同じネコ科だがライオンの声は低く、ネコが高いのは単純な話、身体の大きさの違いだ。
身体が大きくなるほど声帯が太く厚くなり、声は低くなる。身体が小さければその逆だ。
多分人間にも同じことが言えるのだと思う。
「それにその服、小さすぎない?」
クラスメイトの一人がからかうように言った。
これには赤面するしかない。親父のトレーナーの中で一番大きなサイズを着てきたけど、それでもピッチピチのパッツパツで、どこかのヒーローよろしくボディスーツみたいになってしまっている。
正直恥ずかしい。それも今日だけの辛抱だ。きっと今頃母親が俺に合うサイズの服を見繕ってくれているはず。
「はいは~い! 皆さん、久々の琴也くんに盛り上がるのはわかりますが、午後の授業は<ダンジョン冒険>ですよ~。とっても危険な授業ですので、浮かれ気分はいけませ~ん。ちゃんと気を引き締めていきましょうね~」
担任の先生、石舟才はいつものおっとりとしたまったく緊張感のない声と顔つきで、手をパンパンと叩いて言った。
石舟先生は三十四歳独身。

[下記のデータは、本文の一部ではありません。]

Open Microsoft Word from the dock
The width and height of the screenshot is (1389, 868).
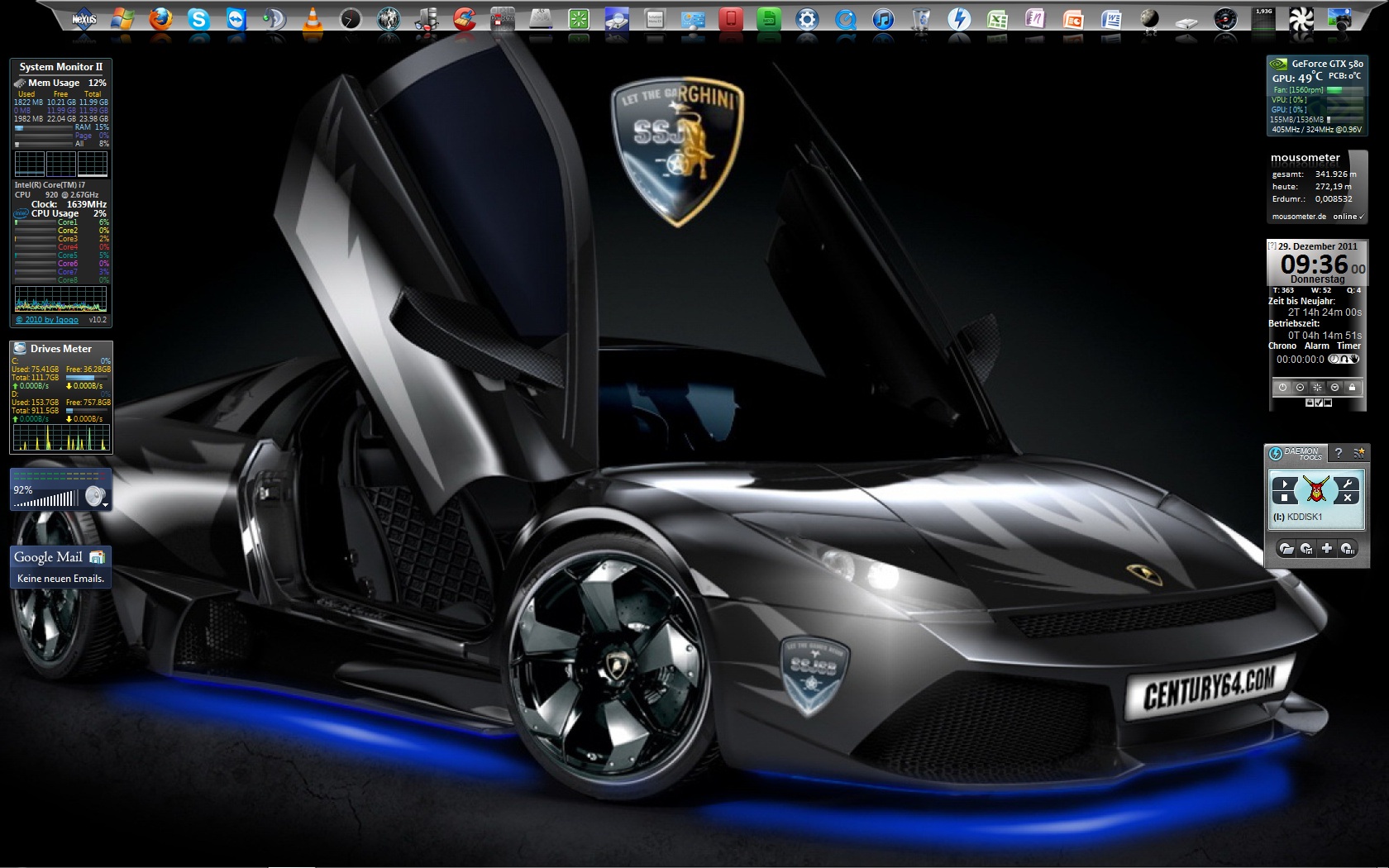click(1111, 19)
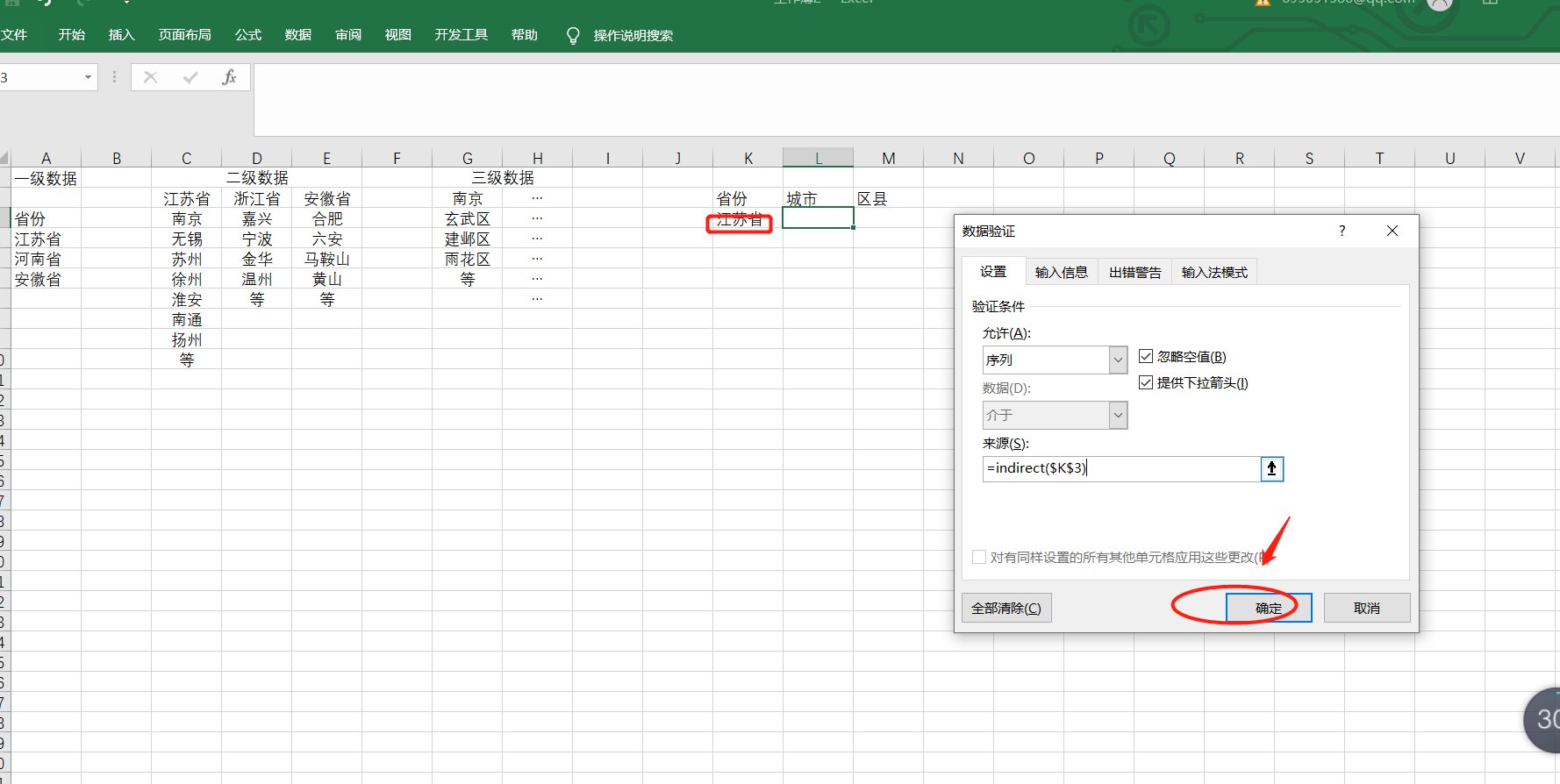Expand the 允许 dropdown showing 序列
This screenshot has height=784, width=1560.
pos(1118,360)
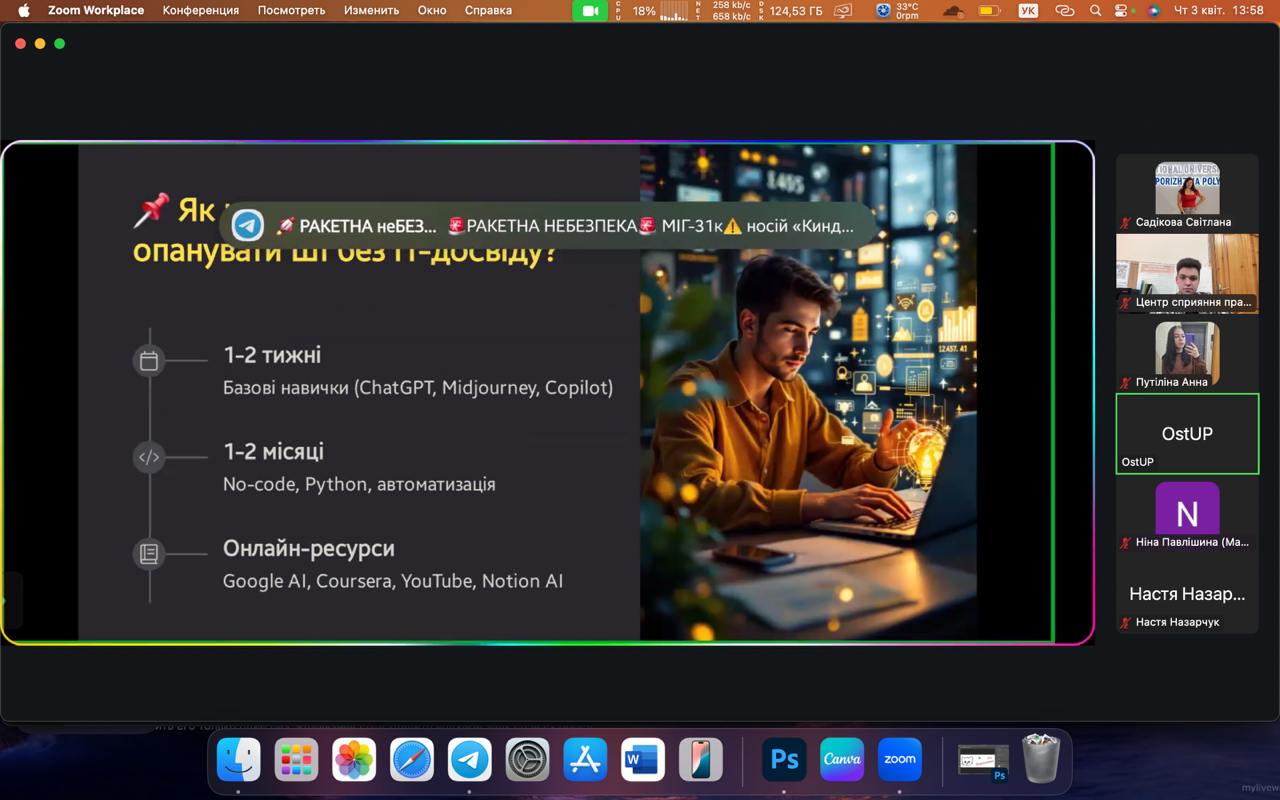Open Telegram from the dock
The width and height of the screenshot is (1280, 800).
coord(469,760)
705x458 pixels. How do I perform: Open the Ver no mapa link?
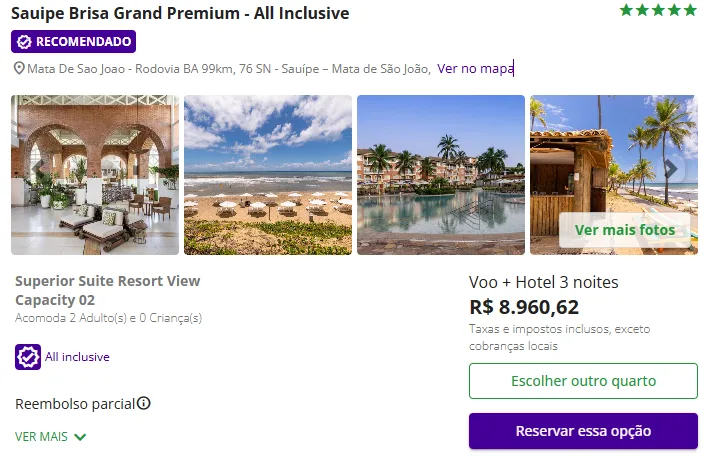coord(475,69)
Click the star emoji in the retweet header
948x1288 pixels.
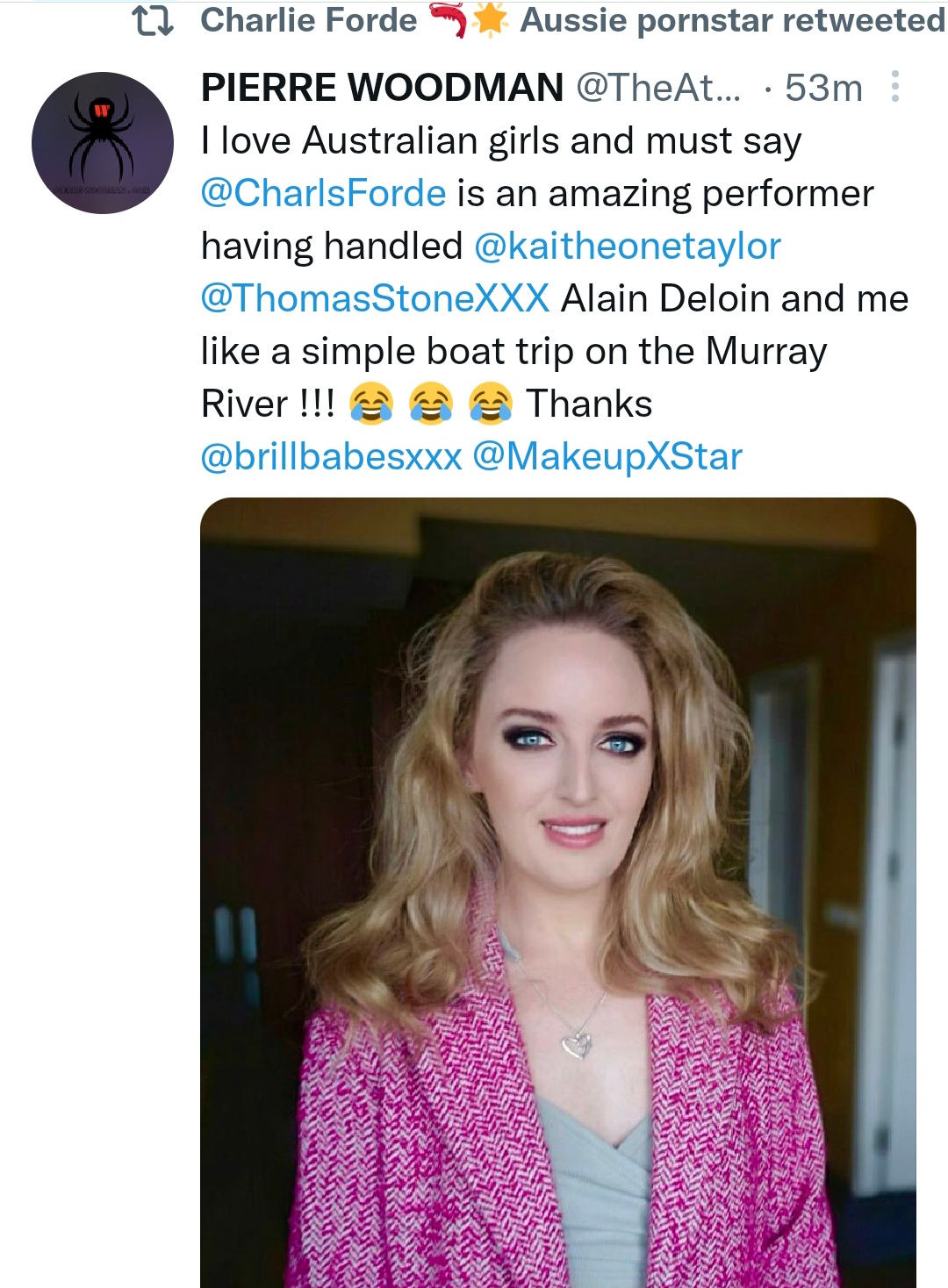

歳の割には若く見え、ややぽっちゃり気味ながら女性らしい膨らみがやたらと際立っているので、先生と生徒を問わず学内の野郎どもの支持が厚い。ぷっくらとした口唇、眠そうに垂れた大きな瞳、ゆったりとした喋り方でいかにものほほんとしているが、こう見えても国定冒険者ランクの二級、いわゆる『Bランク冒険者』であり、この学校の中でもトップクラスの実力者だ。
ちなみにそんなBランク冒険者の石舟先生はさっき久々に会ったとき、俺の激デカバリ厚マッチョ姿を見て眠そうな目をパチクリさせておののいていた。
どうやら今の俺はBランク冒険者すらビビらしてしまう存在らしい。うーん、全然誇らしくない。それってただ見た目が怖いだけだなんだよなぁ。
「それでは皆さん、<ダンジョン冒険>の準備をしてくださ~い」
石舟先生が言った。
準備といってもエベレストとかK2に登るような大層な下準備があるわけじゃない。手甲型の<デバイス>を付けるだけ。
<デバイス>は正式名称<第2世代AI搭載手甲型ダンジョン探索補助多機能支援ツール ガダルカナル2号>という……たしかこんな名称だったかと思うけど、長ったらしすぎて正しいかどうか自信はない。だから誰も正式名称では呼ばず、もっぱら<デバイス>で通っている。
<デバイス>なくしてダンジョン冒険はほぼ不可能と言っても過言ではない。ダンジョン内部のマッピング、自身と対象のステータス確認、手に入れた装備とアイテムの管理、敵味方の位置情報、AIによる戦闘支援機能、えとせとら……まだまだたくさんの機能があるがいちいち説明していたら文字数がかさむので割愛。これだけでも充分<デバイス>の大事さをわかってくれると思う。
俺は鞄からデバイスを取り出し腕に装着した。デバイスはマンポテンツ(笑)でも使用可能だ。
「準備を終えたら出席番号順に二列に並んでください。はい、それでは出発進行~!」
さっきダンジョン冒険は危険だとか言いながら、石舟先生の声はいつものごとくのんきで、まるで裏山にピクニックのノリだ。
まぁ、実際のところ、今から行くダンジョンはいわゆる廃ダンジョンで、すでに攻略されてボスも存在しないからさして危険はない。まだまだモンスターはいるがどれもザコばかりだし、Bクラス冒険者の石舟先生が付いているから怪我をすることはあっても死ぬことはまずない。
だからクラスメイトたちにも余裕がある。緊張感の欠片もない。何度もやりなれた授業だ。
俺たちは適当に雑談しながら、学校の裏にあるダンジョン入り口まで歩く。道中、花神楽省吾に話しかけられた。
「ノーキン……なんだよな? 本当に?」
半分からかうような調子だった。大人しい俺はクラスのいじられキャラなので、皆ちょくちょくイジッてくるが相手に悪意もないし、こっちとしても悪い気はしない。